Isadd is now in the process of procurement of the hardware necessary to build the prototype. While the actual software prototype has been tested on a development platform, the actual prototype needs to be deployed on hardware that can offer better performance, both with respect to detection accuracy as well as camera capturing. It was noted in the initial testing that the quality of the webcam feed and the video capturing was an important element in the accuracy of the model identifying the various different elements of PPE.
We have therefore engaged in the procurement process, thanks to the funds kindly provided us by the MCST, to get better quality capturing equipment, and a more powerful graphics processor that promises to speed up the inference framerate of the computer that is currently being used. We have also procured a powerful laptop that can also be used for inferencing as a backup if network connectivity cannot be provided in the testing environment at the moment.
Once we have access to this equipment, some more performance testing will be carried out, and initial benchmarking of the solution can be carried out prior to more detailed testing.
The architecture of the ISADD application is based on an AI server that identifies the elements of the personal protective equipment being donned. This means that the AI server does inference based on a video stream taken from a client device, identifies the objects, and returns text which explains what is being contained in the image.

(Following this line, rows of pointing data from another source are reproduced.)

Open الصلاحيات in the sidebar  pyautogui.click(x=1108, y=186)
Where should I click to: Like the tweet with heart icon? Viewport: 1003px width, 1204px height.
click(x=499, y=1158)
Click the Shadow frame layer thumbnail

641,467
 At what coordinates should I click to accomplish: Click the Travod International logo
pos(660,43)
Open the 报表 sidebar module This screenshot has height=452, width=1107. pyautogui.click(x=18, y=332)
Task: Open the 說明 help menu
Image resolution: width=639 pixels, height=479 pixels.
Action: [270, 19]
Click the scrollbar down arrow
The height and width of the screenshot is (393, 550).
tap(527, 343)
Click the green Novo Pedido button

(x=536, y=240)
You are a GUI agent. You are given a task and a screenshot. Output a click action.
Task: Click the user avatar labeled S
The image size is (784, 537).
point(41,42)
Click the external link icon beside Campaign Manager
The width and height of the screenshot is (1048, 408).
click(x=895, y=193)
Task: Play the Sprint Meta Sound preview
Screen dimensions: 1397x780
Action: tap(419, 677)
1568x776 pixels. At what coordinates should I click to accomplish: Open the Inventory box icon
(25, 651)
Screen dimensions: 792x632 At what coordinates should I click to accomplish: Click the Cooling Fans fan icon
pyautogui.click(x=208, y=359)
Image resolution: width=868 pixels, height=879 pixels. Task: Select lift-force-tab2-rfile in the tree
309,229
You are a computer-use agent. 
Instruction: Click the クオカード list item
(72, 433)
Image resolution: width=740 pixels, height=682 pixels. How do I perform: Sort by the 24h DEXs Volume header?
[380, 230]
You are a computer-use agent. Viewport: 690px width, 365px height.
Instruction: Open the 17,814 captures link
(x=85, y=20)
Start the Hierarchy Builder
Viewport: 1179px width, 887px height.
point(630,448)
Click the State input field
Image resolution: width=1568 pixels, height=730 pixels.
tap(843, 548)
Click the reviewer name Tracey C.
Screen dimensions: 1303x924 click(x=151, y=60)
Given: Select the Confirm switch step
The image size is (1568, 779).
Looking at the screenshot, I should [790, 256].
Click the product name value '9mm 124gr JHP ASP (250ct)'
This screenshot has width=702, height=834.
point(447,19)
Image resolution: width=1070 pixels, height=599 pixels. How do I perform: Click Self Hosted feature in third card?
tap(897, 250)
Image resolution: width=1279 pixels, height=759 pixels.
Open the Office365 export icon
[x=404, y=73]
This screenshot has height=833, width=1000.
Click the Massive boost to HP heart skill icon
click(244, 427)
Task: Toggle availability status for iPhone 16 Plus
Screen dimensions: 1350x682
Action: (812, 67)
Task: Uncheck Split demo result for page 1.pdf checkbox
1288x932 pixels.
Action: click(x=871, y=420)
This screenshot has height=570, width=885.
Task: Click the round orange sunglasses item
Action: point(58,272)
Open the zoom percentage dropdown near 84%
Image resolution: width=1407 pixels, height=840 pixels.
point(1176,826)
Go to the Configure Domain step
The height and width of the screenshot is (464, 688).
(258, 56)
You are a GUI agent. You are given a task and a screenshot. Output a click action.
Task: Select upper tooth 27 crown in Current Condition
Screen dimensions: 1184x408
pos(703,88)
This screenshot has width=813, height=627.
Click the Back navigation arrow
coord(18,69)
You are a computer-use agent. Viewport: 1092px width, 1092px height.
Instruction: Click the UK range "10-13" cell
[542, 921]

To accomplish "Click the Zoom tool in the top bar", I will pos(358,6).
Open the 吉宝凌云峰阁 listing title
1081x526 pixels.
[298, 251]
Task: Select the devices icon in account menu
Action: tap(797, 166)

The software required to perform inference is very specialised, and runs within a specific programming language which is quite processor intensive. The architecture for ISADD therefore has to be split into a client which can run in more ‘lightweight’ contexts, and an inference server that can contain the models required.
Today’s experiment validated the architecture for ISADD, whereby the webcam stream that was captured on the client device was served as a stream to be consumed by the inference server. The Artificial Intelligence server performed the inference tasks on the stream and returned a video stream with the annotations required to identify the elements of the PPE that were being worn.